En octobre 2008, alors que la campagne présidentielle bat son plein, Barack Obama rencontre les résidants de Holland, ville de l'Ohio. Parmi eux, le plombier Samuel Joseph Wurzelbacher lui pose une question concernant ses impôts devant une caméra d'ABC News. Il n'en faut pas plus pour faire de «Joe the Plumber» une véritable icône: son nom est mentionné plus de 20 fois par Barack Obama et le candidat républicain John McCain lors du dernier débat télévisé. Depuis, Samuel Joseph Wurzelbacher a publié un livre et travaillé comme conférencier motivateur.

Bill Clennett

La scène est désormais célèbre: le premier ministre Jean Chrétien essaie de se frayer un passage dans une foule de manifestants demandant un investissement dans l'assurance emploi.

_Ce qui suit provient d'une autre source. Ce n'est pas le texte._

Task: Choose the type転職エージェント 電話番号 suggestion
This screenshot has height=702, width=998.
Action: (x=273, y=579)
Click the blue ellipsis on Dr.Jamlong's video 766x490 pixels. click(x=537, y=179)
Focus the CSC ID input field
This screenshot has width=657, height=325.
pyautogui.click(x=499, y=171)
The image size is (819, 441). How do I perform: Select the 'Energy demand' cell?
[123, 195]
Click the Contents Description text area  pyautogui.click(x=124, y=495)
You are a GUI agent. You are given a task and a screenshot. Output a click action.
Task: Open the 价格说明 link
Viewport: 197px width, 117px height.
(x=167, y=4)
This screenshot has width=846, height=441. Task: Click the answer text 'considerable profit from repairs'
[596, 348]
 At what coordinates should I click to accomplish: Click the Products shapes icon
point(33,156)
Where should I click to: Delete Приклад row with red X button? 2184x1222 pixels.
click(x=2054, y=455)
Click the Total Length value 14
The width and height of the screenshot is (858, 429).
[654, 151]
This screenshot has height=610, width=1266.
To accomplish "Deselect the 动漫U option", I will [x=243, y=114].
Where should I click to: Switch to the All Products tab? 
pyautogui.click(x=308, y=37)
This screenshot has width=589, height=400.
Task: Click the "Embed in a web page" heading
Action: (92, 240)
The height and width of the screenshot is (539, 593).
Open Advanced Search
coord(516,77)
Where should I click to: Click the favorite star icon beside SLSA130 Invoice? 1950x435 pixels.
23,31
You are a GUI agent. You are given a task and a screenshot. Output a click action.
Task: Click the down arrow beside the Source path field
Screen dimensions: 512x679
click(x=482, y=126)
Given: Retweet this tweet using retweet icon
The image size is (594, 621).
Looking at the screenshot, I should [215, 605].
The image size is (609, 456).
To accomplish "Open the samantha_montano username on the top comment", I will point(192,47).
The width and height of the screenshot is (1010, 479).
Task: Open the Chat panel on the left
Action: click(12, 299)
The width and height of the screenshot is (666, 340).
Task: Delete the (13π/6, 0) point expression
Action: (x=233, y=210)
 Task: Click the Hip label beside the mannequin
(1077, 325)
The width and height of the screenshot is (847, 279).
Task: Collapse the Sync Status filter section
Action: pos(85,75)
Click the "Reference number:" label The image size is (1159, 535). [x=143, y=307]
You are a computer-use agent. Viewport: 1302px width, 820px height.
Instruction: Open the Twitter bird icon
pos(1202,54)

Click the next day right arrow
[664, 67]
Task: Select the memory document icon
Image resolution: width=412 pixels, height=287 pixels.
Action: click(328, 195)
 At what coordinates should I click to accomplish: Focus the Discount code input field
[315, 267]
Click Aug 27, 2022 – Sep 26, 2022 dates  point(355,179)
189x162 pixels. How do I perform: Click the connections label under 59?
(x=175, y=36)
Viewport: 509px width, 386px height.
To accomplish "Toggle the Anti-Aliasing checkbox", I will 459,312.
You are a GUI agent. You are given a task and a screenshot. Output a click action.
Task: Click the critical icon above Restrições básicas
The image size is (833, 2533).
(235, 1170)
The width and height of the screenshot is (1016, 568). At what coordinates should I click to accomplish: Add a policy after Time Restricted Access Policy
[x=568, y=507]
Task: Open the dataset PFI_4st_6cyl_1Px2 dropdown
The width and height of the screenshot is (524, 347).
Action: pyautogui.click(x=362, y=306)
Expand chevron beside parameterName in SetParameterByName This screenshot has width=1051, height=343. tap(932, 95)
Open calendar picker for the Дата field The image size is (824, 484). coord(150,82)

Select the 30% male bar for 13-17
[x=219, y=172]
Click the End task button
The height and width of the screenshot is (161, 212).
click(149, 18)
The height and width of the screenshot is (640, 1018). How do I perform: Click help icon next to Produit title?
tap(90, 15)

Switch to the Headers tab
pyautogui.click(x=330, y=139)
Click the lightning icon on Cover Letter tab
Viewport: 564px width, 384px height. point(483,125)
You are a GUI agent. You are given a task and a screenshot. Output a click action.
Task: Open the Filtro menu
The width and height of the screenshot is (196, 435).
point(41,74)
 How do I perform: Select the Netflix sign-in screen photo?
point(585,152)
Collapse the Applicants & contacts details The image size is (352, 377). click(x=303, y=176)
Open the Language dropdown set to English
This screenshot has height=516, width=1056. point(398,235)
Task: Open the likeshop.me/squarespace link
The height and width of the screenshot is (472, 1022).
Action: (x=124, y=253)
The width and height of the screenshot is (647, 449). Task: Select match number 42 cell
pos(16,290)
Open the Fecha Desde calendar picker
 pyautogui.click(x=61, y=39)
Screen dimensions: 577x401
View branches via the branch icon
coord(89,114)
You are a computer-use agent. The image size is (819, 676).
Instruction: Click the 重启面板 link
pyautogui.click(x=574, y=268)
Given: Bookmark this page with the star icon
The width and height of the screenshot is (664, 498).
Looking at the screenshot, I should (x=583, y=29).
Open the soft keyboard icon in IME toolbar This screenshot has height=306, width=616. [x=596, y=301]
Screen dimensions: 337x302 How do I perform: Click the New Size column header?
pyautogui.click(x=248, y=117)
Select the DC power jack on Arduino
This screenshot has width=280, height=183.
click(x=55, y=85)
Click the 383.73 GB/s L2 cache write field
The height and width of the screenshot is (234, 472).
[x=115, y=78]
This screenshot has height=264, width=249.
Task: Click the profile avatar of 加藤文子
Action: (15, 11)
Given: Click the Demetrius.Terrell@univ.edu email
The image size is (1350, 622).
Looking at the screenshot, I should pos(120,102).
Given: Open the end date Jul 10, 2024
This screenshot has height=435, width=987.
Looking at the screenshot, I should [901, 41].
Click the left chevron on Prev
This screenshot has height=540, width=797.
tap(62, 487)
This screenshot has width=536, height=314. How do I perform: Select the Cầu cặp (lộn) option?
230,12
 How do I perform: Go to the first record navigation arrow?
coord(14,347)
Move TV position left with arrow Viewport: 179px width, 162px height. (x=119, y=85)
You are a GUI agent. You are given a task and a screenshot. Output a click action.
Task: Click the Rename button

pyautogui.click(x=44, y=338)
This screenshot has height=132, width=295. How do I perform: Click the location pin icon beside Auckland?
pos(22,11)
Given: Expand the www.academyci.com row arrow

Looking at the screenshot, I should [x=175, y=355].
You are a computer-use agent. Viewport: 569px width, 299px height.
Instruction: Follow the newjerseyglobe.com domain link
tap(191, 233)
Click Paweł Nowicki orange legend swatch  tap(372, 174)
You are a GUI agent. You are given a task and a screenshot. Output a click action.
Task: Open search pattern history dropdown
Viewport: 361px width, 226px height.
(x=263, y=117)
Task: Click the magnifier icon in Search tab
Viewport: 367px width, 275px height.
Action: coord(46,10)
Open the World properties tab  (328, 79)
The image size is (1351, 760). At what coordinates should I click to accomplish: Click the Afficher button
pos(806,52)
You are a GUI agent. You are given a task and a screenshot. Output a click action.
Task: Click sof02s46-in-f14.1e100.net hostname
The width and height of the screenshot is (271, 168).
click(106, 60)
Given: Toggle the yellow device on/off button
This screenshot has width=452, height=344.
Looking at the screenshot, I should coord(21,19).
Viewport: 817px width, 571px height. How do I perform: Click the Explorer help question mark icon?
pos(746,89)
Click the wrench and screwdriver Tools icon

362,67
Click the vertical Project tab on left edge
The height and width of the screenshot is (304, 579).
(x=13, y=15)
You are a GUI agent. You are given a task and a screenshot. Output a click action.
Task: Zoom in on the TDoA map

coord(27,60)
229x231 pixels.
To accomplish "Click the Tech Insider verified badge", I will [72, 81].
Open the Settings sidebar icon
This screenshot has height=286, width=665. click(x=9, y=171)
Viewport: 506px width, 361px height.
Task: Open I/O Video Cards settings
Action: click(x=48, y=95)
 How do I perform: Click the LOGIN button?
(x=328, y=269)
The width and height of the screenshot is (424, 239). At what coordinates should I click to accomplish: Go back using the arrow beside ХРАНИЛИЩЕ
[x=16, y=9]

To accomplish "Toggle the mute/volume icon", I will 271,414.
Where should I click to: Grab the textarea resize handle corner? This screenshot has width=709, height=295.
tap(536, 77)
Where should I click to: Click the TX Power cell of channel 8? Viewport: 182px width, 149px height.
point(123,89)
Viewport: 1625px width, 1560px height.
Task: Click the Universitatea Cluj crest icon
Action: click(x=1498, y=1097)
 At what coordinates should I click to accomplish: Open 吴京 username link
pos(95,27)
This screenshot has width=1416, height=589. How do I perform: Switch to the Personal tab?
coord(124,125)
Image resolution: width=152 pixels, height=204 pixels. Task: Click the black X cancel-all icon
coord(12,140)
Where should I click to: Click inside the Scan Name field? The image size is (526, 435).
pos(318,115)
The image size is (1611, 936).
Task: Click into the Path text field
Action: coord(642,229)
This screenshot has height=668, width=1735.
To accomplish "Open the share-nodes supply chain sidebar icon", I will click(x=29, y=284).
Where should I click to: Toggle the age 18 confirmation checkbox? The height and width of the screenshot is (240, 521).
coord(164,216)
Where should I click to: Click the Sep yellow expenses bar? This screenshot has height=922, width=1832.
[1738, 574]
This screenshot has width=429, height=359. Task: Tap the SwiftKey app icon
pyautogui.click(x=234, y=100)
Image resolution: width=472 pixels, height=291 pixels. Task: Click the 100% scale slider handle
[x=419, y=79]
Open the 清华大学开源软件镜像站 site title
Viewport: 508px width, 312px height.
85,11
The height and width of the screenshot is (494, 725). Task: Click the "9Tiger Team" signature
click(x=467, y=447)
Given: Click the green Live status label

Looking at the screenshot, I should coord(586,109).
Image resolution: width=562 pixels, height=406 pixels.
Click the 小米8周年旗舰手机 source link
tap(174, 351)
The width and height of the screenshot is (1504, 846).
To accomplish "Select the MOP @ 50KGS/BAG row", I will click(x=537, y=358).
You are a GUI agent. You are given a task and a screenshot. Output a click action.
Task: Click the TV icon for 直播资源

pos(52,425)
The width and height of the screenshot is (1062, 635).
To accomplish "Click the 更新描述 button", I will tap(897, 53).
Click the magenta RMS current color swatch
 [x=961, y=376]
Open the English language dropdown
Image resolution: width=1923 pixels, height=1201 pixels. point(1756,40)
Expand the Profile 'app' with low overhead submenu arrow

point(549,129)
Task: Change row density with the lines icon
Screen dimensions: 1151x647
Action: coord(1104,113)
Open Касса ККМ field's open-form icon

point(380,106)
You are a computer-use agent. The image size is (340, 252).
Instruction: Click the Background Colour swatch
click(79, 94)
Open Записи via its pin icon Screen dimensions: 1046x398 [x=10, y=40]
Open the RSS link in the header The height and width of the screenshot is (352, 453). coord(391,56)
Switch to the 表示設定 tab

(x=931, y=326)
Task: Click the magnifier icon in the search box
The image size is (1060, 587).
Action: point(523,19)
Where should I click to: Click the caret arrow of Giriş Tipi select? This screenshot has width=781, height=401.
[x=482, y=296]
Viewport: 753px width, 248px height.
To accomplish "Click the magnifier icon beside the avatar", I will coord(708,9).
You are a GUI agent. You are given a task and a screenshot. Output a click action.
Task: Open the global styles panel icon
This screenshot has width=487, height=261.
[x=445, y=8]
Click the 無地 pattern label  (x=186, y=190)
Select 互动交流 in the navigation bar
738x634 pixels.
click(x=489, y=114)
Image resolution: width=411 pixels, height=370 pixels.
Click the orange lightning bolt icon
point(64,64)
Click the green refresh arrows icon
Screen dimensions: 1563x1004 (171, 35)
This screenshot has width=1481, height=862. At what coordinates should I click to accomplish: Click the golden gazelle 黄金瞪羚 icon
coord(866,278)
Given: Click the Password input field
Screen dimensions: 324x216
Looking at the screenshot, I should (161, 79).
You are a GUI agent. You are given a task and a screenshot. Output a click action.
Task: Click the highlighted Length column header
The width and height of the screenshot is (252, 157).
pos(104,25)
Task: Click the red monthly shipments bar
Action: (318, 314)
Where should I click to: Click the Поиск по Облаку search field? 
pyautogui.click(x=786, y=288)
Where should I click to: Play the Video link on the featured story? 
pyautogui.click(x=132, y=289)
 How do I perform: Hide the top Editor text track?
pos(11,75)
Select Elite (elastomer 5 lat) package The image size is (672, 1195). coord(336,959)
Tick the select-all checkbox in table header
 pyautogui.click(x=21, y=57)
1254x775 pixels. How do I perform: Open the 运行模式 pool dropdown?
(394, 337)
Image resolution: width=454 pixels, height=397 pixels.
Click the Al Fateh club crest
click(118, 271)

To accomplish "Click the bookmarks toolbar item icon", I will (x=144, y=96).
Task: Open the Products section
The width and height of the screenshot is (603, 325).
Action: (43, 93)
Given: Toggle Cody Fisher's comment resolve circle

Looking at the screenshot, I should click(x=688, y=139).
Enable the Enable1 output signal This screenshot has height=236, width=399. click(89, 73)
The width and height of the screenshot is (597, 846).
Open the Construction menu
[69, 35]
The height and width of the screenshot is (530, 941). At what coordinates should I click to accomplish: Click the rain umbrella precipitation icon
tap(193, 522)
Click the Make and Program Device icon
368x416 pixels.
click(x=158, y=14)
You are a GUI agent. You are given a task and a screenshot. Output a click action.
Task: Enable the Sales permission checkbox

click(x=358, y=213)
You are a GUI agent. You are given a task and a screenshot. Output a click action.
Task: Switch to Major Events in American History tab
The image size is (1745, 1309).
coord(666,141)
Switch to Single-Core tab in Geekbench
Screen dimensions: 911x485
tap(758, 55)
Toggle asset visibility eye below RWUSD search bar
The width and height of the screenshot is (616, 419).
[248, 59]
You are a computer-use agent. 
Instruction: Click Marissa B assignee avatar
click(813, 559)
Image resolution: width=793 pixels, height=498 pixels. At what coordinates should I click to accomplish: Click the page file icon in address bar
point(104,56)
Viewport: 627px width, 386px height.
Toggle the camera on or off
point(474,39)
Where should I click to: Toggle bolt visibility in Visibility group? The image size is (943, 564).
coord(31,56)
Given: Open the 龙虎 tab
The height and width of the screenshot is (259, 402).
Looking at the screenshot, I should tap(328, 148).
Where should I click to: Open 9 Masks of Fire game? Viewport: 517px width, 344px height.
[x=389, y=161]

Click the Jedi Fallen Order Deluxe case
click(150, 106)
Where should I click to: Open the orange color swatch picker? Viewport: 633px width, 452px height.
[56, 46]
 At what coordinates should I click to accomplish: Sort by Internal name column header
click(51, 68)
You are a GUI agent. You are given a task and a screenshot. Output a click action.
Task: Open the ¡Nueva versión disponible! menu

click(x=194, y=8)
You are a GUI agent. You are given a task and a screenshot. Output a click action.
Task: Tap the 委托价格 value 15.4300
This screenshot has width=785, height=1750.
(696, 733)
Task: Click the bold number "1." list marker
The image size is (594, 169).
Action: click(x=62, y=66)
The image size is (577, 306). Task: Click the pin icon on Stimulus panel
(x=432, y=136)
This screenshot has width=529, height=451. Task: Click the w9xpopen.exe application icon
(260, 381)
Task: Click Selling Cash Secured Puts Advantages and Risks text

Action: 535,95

Sans crier gare, le politicien empoigne un militant par le cou et l'écarte brusquement de son chemin. Ce manifestant, c'est Bill Clennett, un Québécois qui a acquis une certaine notoriété à la suite de cet incident survenu dans un parc de Hull en 1996. M. Clennett a été candidat pour Québec solidaire aux deux dernières élections provinciales.

Solange Denis

Le matin du 19 juin 1985, une centaine de personnes âgées manifestent sur la colline parlementaire. Elles dénoncent la désindexation des pensions de vieillesse envisagée par Brian Mulroney, élu depuis quelques mois à peine. Une minuscule sexagénaire, Solange Denis, s'adresse directement au premier ministre: «Tu nous as fait voter pour toi et après tu nous as menti. Goodbye Charlie Brown!» lance-t-elle. Deux semaines plus tard, le gouvernement bat en retraite sous la pression des têtes grises. Solange Denis s'est éteinte en 2004.